Antipatterns and Code Smells

So far we've mostly looked at code from a green-field perspective, that is we've contemplated on which solution can be best applied when building software from scratch. In reality, you'll always have to work with pre-existing code, and most likely it is far from perfect. In this last lecture we'll categorize frequent issues with existing code, how to detect them, and what to do about it.

Lecture upshot

In this last lecture we'll take a dive into common code issues, how to identify and solve them, and which tools can help you along the way.

Antipattern definition

Seemingly solves an issue
- Appears to address an issue.
- Was actively chosen.
Has more bad consequences than good ones. Most frequently either...
- Ineffective at solving the original issue.
- Counter-productive at solving the original issue.
There is an acknowledged better alternative to solving the issue.

No anti-patterns without patterns

There's a fine distinction between anti-patterns and mere complaints. For something to a recognized anti-patterns, there also has to be a proper, recognized way of better solving the original issue:
"AntiPatterns that describe only the negative solution are called pseudo-AntiPatterns (or more typically, complaints)" - antipatterns.com

Anti-pattern categories

Antipatterns in the original sense were strictly software design-focused. However, over time the term has adapted to also include project management and software architecture antipatterns.

For completeness, here's an overview over the three types of antipatters:

Software design (or development) anti-patterns: Poor OO design solutions.
Methodological / management anti-patterns: Issues with communication or task distribution, destructive to the software development processes.
Architecture anti-patterns: Issues with

Not quite the opposite.

The general anti-patterns notion is not exactly the opposite of design patterns.
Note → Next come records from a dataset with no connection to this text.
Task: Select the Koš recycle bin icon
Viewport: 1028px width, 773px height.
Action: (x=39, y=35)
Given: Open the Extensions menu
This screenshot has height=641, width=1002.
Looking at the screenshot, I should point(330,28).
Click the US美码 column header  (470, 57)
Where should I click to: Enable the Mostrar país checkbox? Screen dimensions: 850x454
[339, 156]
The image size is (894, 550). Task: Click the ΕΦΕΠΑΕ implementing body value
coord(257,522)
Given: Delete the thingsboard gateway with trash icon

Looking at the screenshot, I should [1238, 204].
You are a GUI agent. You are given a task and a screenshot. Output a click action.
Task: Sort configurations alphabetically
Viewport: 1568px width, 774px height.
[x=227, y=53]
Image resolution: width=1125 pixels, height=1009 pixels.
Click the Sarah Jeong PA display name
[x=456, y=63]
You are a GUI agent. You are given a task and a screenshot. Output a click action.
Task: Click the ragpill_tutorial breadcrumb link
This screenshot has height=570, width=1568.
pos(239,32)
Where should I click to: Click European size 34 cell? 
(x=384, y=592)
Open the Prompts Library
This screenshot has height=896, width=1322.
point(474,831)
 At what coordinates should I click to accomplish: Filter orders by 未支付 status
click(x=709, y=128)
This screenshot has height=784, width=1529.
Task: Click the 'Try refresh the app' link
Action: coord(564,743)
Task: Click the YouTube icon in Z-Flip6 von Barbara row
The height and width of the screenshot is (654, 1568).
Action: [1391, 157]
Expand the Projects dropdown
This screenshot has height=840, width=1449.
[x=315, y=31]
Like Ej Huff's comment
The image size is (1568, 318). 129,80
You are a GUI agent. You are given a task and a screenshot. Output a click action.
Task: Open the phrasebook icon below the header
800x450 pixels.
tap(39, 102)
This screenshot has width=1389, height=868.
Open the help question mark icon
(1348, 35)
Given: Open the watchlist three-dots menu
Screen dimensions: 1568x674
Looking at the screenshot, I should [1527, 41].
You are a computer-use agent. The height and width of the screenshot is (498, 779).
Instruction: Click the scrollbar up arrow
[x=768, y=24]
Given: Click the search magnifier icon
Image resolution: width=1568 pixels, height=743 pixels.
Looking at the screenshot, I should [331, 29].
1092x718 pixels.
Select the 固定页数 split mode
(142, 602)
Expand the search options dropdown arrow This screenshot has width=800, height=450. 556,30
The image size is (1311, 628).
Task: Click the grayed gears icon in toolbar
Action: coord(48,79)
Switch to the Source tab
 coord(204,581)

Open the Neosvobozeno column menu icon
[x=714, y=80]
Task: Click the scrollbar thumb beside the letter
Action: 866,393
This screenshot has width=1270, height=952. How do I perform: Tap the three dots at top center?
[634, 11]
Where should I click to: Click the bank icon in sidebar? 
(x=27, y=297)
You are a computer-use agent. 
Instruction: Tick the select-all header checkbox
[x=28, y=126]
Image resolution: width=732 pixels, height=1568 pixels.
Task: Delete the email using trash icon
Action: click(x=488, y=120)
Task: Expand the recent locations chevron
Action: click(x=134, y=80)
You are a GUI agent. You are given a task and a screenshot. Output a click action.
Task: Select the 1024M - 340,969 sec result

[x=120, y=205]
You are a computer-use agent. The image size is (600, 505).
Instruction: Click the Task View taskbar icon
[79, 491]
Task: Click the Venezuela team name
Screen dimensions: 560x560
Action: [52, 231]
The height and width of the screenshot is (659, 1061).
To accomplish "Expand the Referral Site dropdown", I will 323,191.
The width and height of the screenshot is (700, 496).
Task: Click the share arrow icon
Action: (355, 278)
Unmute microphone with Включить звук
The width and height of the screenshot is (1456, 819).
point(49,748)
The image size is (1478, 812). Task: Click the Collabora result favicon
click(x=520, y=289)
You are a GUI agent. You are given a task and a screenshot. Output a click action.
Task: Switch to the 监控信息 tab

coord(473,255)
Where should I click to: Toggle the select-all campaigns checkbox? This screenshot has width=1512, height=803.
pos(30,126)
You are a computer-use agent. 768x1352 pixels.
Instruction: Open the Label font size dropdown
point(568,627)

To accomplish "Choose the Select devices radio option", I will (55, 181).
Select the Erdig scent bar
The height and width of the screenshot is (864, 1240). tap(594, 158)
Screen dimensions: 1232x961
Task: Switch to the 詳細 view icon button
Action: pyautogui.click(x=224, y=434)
The closest to a design-pattern opposing concepts is the sub-category of software design anti-patterns*.

Common anti-patterns

In the following we're looking at a selection of anti-patterns.

God Object

Motivation / cause: I already have a class that handles my logic, I'll put the additional logic always into that class, so everything is consistently at the same place.
Anti-pattern: A single class tends to hold all logic, or assume more responsibility than it should. The class is huge, cross-depends on everything.
Actual pattern: Separation of concerns around reasonable boundaries, considering additional modules whenever adding new functionality.

Golden Hammer

Motivation / cause: Shortage of time, need to speed up implementation. Insufficient proficiency with solution space.
Anti-pattern: Obsessively relying on a familiar technology, instead of searching for best suited technology.
Actual pattern: Run a requirement analysis, learn about all possible solutions, elaborate individual legitimacy, choose best suited.
Example: Ignoring collection framework and solving each problem with arrays.

Lava Flow

Motivation / cause: The code has evolved, existing functionality has changed or been replaced by new functions.
Anti-pattern: I do not remove the legacy functions from the code, but keep them side by side with the revision, just in case.
Actual pattern: Remove dead code.

Poltergeist

Motivation / cause: Over-focus on separation of concerns, splitting up classes beyond what's reasonable to maintain cohesion.
Anti-pattern: I'll introduce a few new classes only to trigger certain functionality, or to hide the actual logic behind an extra call.
Actual pattern: Before splitting up classes, check if newly created classes provide a minimum value or contribution.

Primitive Obsession

Motivation / cause: I need to implement different behaviour for various scenarios.
Anti-pattern: Let's not create new classes when we can also use primitives. So 1 means my customer is regular, 2 means they have a discount card, etc...
Actual pattern: Use constants or polymorphism.

Code smells

With anti-patterns we've looked at common decisions, i.e. conscient choices made to address a specific problem. Often times these anti-patters are not directly evident when looking at the code.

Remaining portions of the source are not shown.